52 I mean, you can put lipstick on a pig, but it's still a bloody pig.
53
54
55 >> Maybe I'm just a old codger who refuses to accept change. I'm fine with
56 >> that description. I like things to remain somewhat simple, and my view of
57 >> Linux, both kernel and userland, over the last few years is one of growing
58 >> dismay due to the constant introduction of subsystem layer atop subsystem
59 >> layer for very little gain. How much longer until we need a kernel to boot
60 >> the kernel to mount the userland that mounts the userland (yo dawg)?
61 >
62 > Isn't that what the BIOS and bootloader do? On the plus side, you can
63 > now boot straight from UEFI to kernel without a bootloader but on the
64 > other hand, UEFI is horrifically over-complex.
65
66 Yeah, UEFI is one of those Eldritch horrors spoken of in the Necronomicon.

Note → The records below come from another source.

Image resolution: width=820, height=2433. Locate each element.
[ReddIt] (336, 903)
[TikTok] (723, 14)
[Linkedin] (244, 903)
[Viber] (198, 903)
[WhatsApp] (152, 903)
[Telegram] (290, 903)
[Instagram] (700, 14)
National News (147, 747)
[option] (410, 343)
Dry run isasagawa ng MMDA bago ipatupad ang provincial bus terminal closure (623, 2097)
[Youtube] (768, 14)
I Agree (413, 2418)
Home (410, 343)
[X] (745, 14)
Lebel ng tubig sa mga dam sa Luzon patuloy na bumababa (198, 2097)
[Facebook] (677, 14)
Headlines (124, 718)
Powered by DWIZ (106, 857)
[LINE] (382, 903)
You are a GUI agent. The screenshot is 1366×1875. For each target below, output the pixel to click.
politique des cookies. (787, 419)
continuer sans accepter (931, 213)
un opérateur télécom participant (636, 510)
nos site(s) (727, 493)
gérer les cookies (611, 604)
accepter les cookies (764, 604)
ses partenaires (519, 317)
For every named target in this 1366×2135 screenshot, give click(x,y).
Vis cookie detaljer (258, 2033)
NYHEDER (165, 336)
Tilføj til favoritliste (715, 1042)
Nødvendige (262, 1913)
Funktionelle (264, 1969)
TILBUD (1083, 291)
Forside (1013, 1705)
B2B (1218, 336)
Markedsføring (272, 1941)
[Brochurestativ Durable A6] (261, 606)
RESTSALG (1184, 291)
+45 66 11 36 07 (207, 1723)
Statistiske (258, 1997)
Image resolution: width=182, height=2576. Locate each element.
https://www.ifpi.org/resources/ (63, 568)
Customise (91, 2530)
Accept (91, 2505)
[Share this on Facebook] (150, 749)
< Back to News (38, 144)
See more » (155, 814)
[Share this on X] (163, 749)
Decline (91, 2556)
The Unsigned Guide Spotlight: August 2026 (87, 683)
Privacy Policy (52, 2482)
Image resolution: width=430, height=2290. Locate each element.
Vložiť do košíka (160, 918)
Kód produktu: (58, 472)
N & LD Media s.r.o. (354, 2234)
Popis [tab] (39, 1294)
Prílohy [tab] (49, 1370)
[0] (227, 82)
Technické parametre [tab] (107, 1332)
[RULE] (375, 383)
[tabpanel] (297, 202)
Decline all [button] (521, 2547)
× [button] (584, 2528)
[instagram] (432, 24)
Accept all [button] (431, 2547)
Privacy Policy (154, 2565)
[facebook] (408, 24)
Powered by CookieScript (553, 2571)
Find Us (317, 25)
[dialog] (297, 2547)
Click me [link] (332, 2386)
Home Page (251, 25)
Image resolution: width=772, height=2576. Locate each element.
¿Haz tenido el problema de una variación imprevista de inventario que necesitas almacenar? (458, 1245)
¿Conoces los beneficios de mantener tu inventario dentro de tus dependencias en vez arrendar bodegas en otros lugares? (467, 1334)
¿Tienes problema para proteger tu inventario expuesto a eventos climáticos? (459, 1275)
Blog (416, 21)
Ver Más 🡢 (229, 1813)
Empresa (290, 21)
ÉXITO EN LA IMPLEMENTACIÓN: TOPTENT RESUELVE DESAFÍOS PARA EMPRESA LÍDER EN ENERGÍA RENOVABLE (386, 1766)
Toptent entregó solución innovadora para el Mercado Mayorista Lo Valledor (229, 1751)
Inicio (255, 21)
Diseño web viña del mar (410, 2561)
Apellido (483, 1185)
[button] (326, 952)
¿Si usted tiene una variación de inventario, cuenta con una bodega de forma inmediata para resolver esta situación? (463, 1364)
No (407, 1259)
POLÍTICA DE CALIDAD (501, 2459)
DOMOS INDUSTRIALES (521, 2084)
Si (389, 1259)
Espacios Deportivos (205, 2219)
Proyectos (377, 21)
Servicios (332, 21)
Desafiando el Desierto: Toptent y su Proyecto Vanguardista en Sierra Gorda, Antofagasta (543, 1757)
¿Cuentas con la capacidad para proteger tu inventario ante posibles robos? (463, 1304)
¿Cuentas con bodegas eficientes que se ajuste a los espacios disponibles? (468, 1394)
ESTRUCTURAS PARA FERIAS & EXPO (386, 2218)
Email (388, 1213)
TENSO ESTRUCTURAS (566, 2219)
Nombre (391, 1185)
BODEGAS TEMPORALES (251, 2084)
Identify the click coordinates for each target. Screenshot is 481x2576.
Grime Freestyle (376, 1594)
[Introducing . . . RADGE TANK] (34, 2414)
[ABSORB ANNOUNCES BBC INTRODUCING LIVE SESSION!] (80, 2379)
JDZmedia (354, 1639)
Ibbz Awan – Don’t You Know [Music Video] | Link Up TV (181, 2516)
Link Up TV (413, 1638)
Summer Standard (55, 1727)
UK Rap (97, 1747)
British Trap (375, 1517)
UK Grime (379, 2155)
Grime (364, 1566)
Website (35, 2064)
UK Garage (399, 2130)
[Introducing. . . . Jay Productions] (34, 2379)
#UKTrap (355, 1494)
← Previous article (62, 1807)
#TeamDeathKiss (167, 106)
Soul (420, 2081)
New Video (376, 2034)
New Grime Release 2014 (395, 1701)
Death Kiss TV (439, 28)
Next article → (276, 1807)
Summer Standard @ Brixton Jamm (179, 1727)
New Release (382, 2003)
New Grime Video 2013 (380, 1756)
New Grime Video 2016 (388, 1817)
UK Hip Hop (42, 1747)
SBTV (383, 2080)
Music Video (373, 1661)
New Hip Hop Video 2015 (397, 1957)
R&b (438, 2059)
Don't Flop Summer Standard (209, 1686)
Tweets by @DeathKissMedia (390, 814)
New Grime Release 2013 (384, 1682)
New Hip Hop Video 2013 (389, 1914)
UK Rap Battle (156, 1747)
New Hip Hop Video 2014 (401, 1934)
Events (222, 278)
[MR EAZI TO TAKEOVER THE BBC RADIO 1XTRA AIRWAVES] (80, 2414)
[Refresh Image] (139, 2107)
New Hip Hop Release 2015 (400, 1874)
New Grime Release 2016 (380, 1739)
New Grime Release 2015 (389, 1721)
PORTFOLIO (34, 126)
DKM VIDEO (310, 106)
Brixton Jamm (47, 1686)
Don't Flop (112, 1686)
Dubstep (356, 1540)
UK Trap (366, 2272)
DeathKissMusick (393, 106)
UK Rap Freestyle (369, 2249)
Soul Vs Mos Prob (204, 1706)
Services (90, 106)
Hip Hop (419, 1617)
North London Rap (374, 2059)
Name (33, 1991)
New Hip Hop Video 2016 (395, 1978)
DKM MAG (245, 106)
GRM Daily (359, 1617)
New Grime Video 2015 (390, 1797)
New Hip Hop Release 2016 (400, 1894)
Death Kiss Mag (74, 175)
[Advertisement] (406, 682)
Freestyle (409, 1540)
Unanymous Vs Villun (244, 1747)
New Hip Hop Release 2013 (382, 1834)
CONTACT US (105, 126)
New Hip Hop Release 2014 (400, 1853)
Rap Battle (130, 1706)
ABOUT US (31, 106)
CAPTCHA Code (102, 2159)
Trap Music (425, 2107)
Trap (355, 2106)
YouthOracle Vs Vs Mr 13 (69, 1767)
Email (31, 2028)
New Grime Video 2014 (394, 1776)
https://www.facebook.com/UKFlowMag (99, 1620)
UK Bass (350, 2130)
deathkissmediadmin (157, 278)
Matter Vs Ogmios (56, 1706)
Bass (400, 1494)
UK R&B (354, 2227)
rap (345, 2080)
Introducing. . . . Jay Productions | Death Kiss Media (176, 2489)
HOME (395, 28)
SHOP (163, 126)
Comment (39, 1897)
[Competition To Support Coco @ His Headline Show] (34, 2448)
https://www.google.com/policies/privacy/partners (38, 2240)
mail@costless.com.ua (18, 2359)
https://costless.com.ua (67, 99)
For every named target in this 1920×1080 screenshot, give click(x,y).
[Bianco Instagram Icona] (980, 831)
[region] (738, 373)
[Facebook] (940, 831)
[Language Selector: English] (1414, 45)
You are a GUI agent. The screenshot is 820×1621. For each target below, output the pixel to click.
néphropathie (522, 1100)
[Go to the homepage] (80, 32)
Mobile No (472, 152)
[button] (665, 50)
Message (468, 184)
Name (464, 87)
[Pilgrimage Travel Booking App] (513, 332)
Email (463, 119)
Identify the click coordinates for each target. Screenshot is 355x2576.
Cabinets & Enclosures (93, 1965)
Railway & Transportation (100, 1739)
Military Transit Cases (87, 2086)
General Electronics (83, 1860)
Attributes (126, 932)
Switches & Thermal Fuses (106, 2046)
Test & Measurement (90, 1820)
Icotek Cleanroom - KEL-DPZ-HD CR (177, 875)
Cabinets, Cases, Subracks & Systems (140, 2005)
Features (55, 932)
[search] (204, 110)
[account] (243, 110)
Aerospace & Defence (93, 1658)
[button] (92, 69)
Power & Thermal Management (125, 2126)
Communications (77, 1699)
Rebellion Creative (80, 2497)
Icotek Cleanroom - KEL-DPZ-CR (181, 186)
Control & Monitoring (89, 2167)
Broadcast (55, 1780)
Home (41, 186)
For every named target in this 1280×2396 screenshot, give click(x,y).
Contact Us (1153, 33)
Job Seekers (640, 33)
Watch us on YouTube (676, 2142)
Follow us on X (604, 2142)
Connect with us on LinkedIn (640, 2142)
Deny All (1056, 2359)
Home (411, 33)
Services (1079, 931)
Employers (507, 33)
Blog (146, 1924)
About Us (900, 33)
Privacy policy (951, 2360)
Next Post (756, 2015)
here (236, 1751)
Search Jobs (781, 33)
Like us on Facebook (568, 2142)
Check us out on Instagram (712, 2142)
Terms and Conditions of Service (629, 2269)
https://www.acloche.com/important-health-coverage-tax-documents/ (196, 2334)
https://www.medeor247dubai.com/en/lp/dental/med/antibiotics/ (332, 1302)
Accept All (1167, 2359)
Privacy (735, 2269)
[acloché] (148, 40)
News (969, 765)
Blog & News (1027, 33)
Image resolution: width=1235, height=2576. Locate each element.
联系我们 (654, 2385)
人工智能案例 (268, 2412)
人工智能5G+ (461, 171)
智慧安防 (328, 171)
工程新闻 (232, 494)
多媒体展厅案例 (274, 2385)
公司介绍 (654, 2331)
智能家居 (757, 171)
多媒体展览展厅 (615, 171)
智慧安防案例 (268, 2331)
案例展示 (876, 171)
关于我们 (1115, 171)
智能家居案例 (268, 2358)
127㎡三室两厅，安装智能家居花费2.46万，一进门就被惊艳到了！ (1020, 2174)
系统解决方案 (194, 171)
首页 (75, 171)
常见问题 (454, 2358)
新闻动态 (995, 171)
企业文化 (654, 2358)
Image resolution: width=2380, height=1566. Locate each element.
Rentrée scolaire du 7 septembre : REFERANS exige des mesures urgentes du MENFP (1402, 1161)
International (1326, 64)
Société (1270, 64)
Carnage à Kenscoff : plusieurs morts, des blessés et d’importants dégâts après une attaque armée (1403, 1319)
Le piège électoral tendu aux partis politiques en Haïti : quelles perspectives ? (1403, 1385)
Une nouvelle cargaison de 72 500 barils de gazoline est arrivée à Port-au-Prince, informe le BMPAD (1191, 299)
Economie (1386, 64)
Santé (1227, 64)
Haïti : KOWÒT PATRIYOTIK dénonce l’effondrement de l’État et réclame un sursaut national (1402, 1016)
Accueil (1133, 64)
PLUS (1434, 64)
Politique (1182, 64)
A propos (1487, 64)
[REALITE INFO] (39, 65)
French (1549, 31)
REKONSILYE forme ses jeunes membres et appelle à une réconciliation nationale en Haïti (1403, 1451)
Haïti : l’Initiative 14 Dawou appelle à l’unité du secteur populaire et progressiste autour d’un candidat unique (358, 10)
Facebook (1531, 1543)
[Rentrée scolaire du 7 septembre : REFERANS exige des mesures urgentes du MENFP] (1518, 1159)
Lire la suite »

67 It's really just there so gamerz bois can have their uber-fancy gaming
68 system fully specced out. Ironically, SGI's ARCS was capable of doing most
69 of what UEFI does 20 years ago, including pretty GFX and even playing music
70 when the system boots up (e.g., Indy's infamous "ass trumpet").
71
72 --
73 Joshua Kinard
74 Gentoo/MIPS
75 kumba@g.o
76 rsa6144/5C63F4E3F5C6C943 2015-04-27
77 177C 1972 1FB8 F254 BAD0 3E72 5C63 F4E3 F5C6 C943
78
79 "The past tempts us, the present confuses us, the future frightens us. And
80 our lives slip away, moment by moment, lost in that vast, terrible in-between."